### Entries shown ###

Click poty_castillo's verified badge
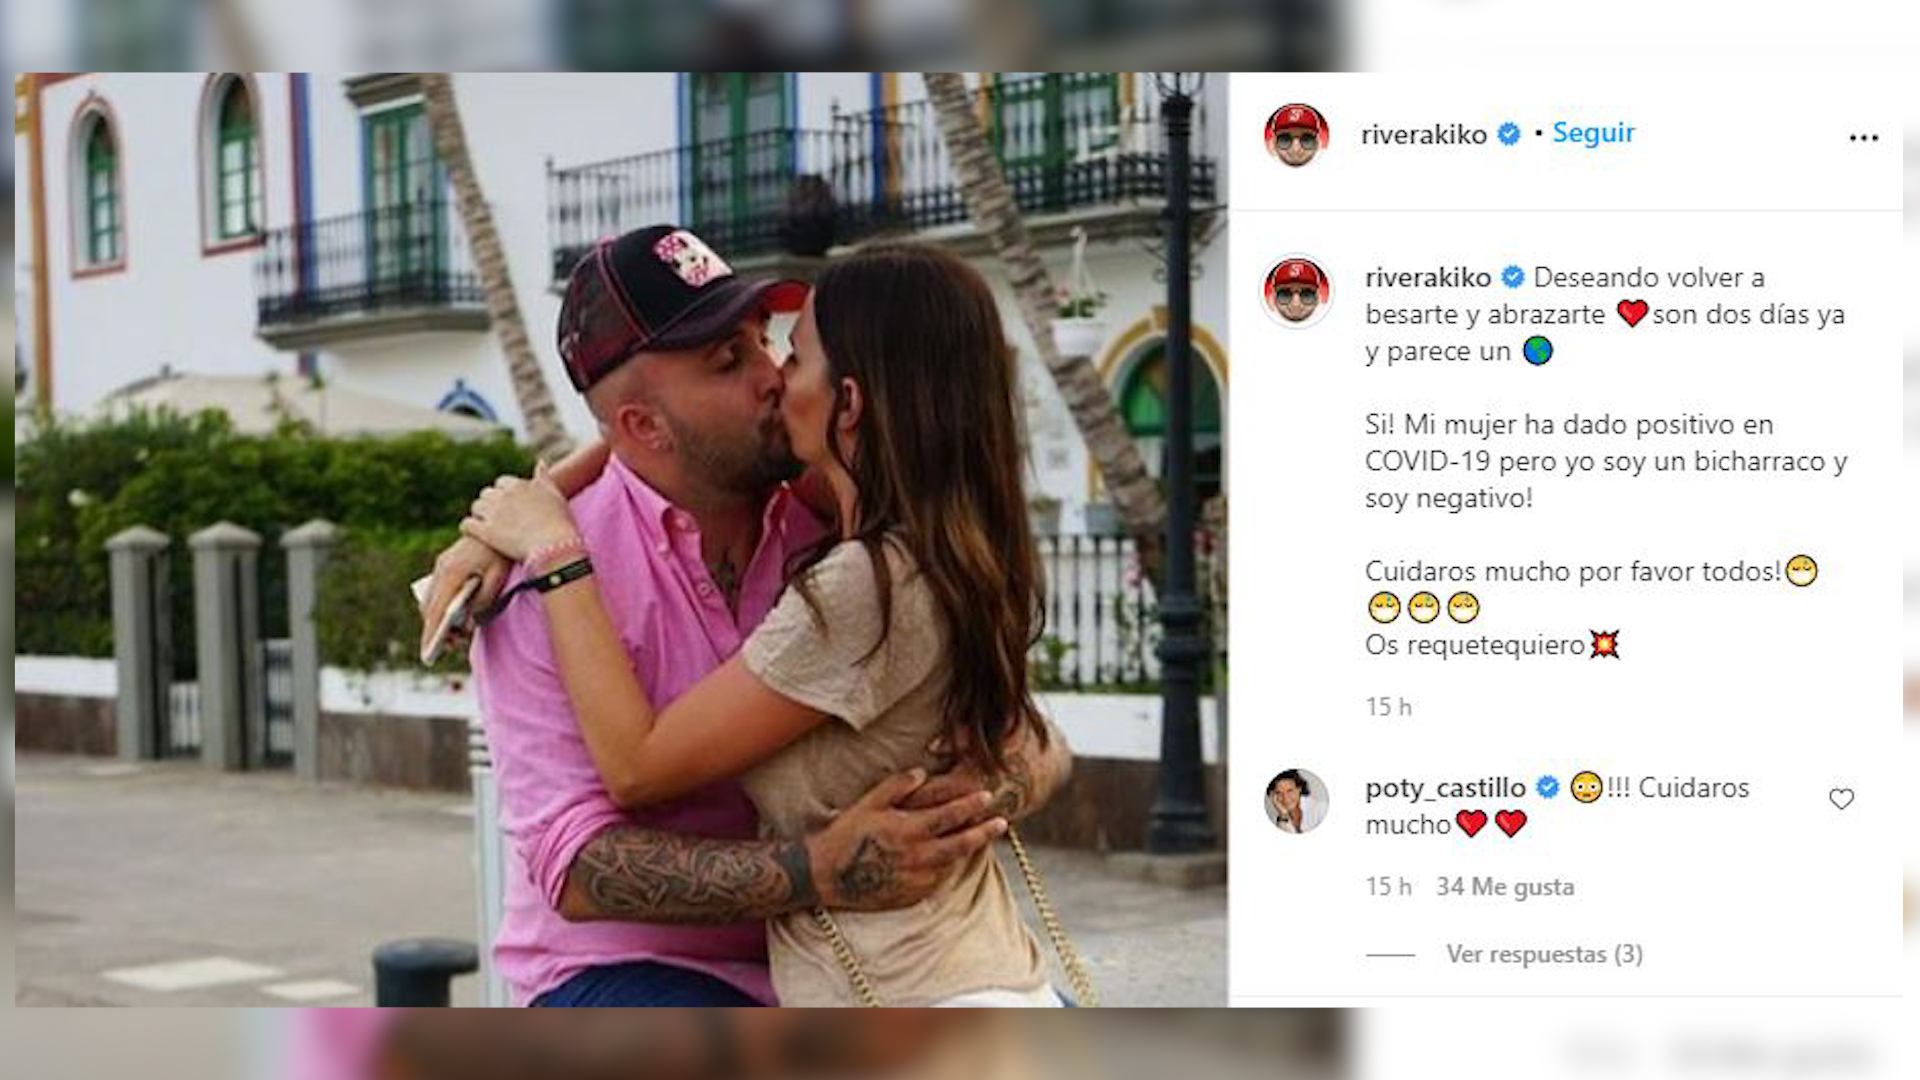This screenshot has width=1920, height=1080. pyautogui.click(x=1547, y=787)
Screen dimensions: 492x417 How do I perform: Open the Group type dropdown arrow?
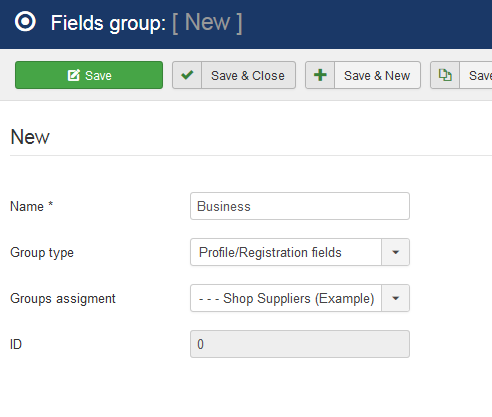396,252
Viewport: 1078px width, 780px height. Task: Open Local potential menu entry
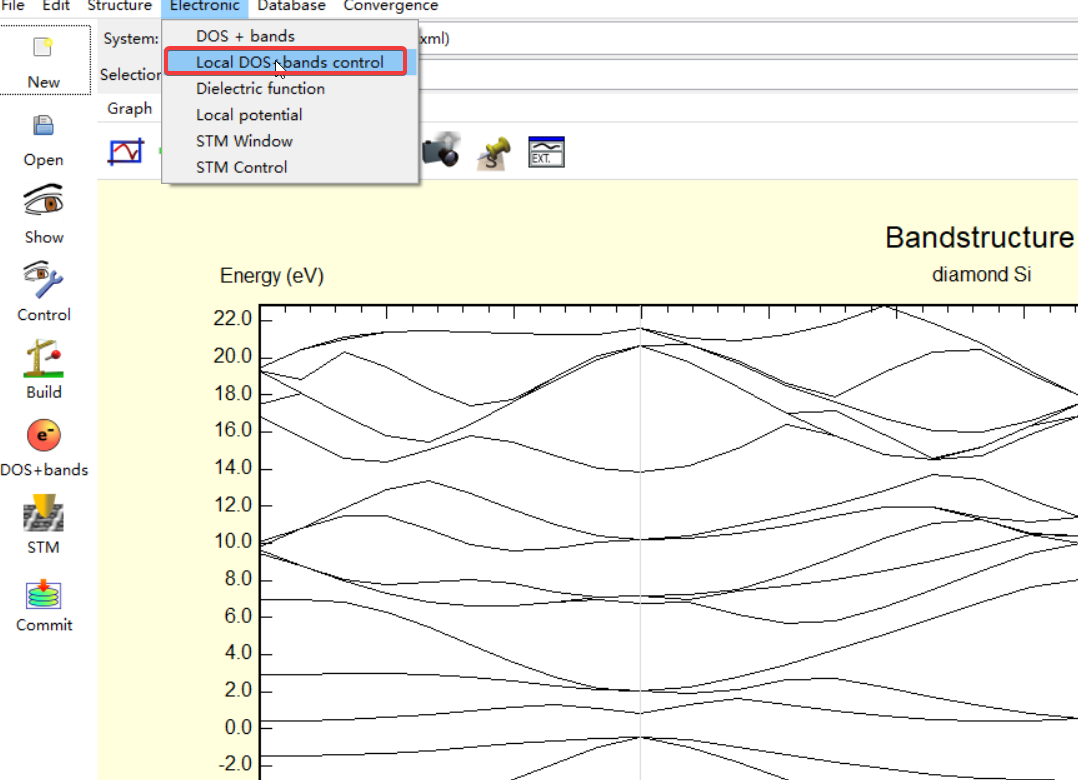click(x=249, y=115)
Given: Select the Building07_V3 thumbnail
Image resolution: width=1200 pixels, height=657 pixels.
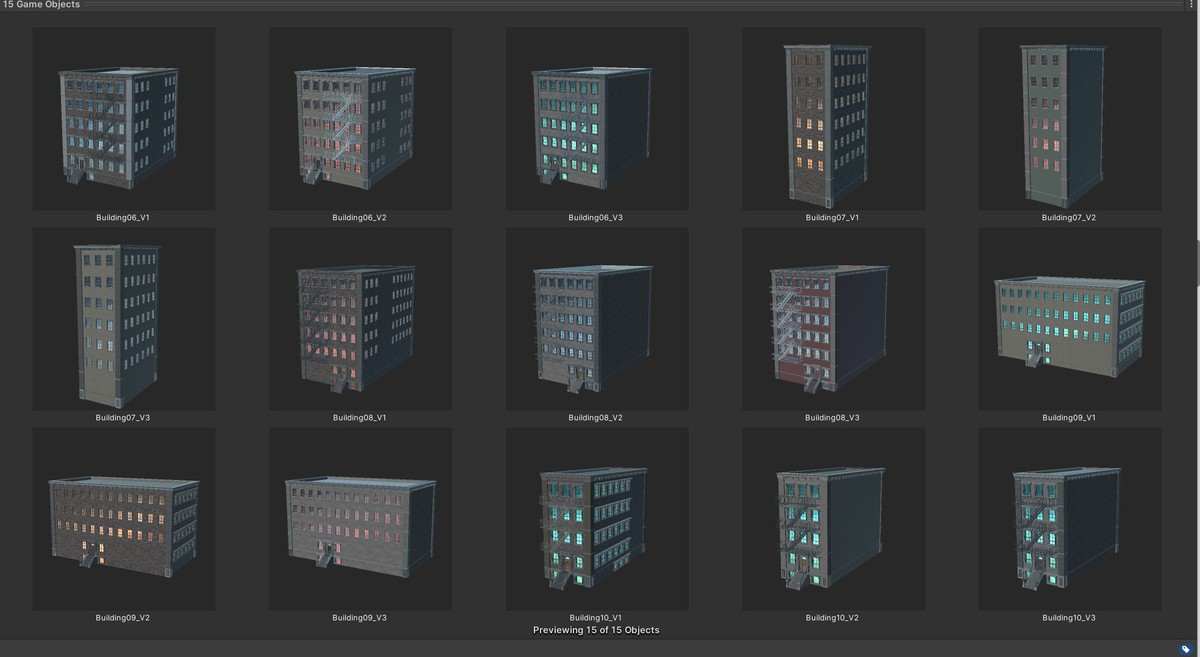Looking at the screenshot, I should pos(123,318).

###

## To do
Please retype only the lines from the line that holds "Image resolution: width=1200" through the end of the records, exactly as they stand, and drop every picture.

## Final answer
Image resolution: width=1200 pixels, height=657 pixels.
Looking at the screenshot, I should pos(123,318).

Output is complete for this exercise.